One of the many distressing aspects of the current pontificate is the strong attachment that Pope Francis has to economic nostrums that invariably end in the State largely controlling the economy for the “good of the poor”. How such ideas have played out disastrously time and again in human history should be obvious to any sentient being. The latest case study is Venezuela. Richard Fernandez gives us the bad, albeit unsurprising, news:
Pop quiz. Suppose a whole country decides to live off an imaginary inexhaustible stash promised by its president. One day it runs out of other people’s money and begins to starve. Hospitals start to close. Even the beer runs out. What do you do? What do you do?
According to the International Crisis Group that is the problem the world faces in Venezuela. “Some economists predict a sudden collapse in food consumption and widespread hunger, and public health specialists already say that some surveys are showing chronic malnutrition.” If the Colossus of the North doesn’t save it, then all hell with break loose. Can’t let that happen can you?
Aside from purely humanitarian concerns, Venezuela’s neighbours and the wider international community have pragmatic reasons for acting. If a solid institutional and social welfare framework can be restored through a negotiated settlement, and economic measures taken to deal with inflation and scarcity, a humanitarian crisis can be averted. If not, the collapse of the health and welfare infrastructure is likely to make political conflict harder to manage and could lead to a further erosion of democracy and an increasing likelihood of violence.
This in turn would have an impact beyond Venezuela’s borders. Potential risks include large-scale migration, the spread of disease and a wider foothold for organised crime.
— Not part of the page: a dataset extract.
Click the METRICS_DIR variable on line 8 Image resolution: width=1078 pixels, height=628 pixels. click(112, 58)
Without a change of economic policy, the country is heading for a chaotic foreign debt default, probably in 2016. An unstable Venezuela unable to meet its international commitments could destabilise other countries in the region, particularly Caribbean nations that have come to rely on subsidised energy from Caracas. It would also have a direct impact in Colombia, along a border already under multiple threats.
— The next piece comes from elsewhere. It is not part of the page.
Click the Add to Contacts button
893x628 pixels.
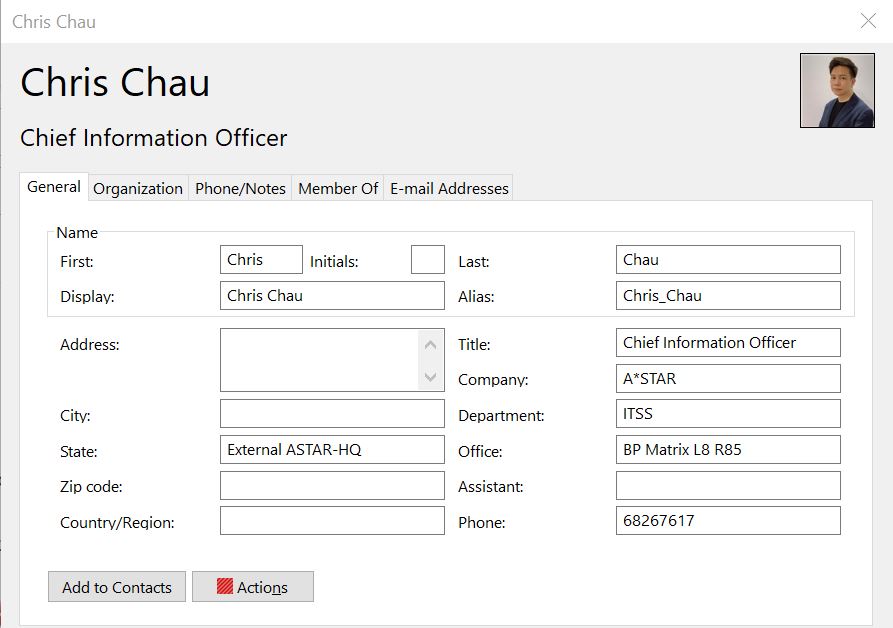pyautogui.click(x=117, y=586)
Venezuela should have been rich what with being the “12th largest oil producer in the world … and a beneficiary of the most sustained oil price boom in history”. Instead it is flat broke. It’s currency, the Bolivar is worth 1% of its official rate on the black market and 1/1000th of what it was before Hugo Chavez assumed power.
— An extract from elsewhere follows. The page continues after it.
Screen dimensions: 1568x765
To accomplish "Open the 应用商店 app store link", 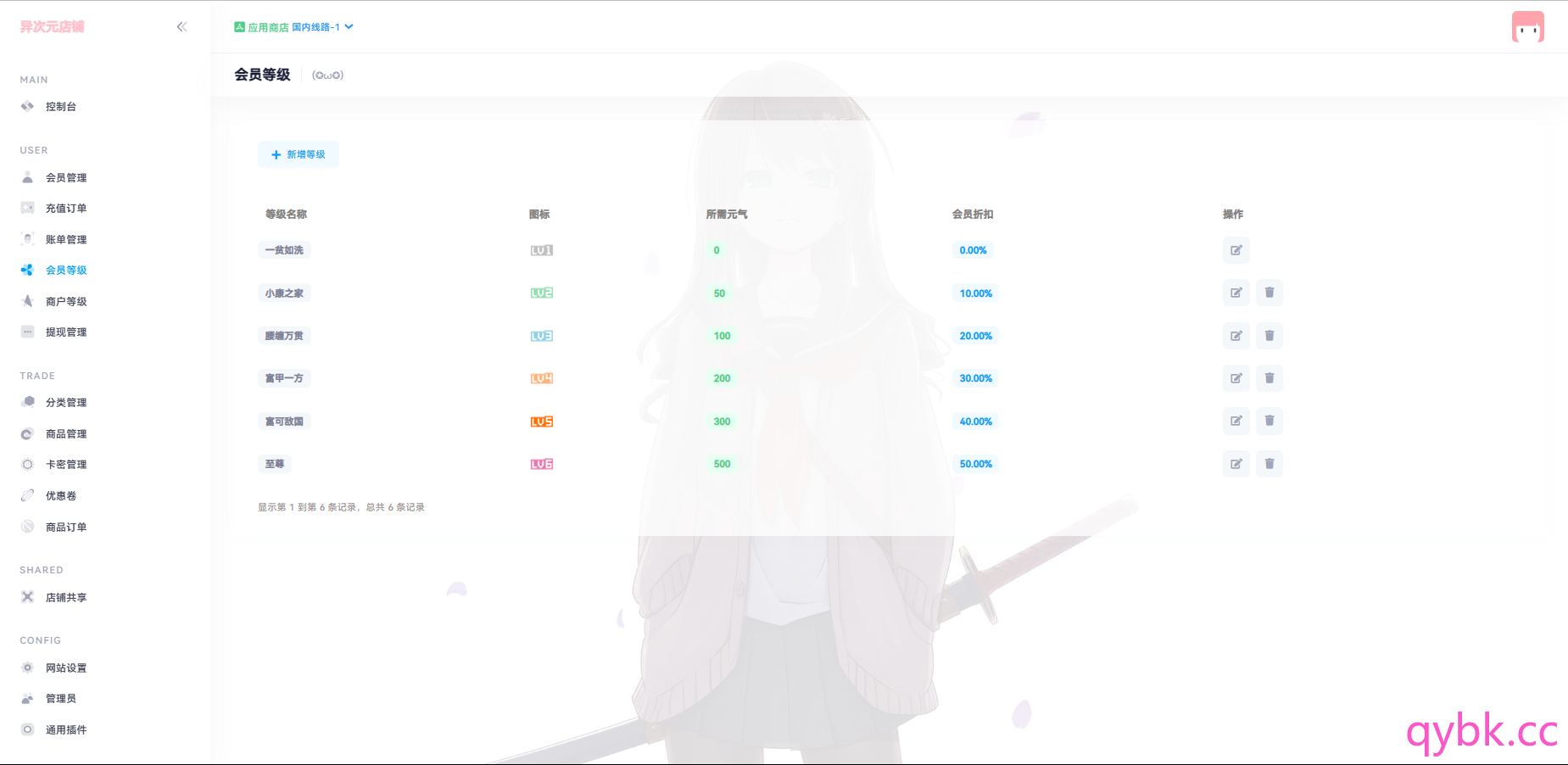I will tap(262, 27).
The country may be on the verge of hyperinflation. Most economists reckon that the inflation rate is already 120% a year (the central bank stopped publishing price data, so no one is sure). Some expect it to reach 200% by the end of 2015.
The Bolivar has essentially stopped working as legal tender and now everything is doled out by the state in an effort to make things “affordable”. “The government uses a labyrinthine system of price and exchange controls to shield Venezuelans from soaring prices. But these make matters worse. Price ceilings have devastated local production; factories are operating at half-capacity and more than two-thirds of food is imported. Affordable goods are in short supply.”
The result has been food riots. Desperate gangs of looters are roaming the streets, forcing the remaining businesses to shut down. “One person was killed and dozens were detained following looting of supermarkets in Venezuela’s southeastern city of Ciudad Guayana on Friday morning, according to Venezuelan authorities. Shoppers seeking scarce consumer staples including milk, rice and flour broke into a supermarket warehouse on Friday morning, leading businesses in the area to shut their doors.”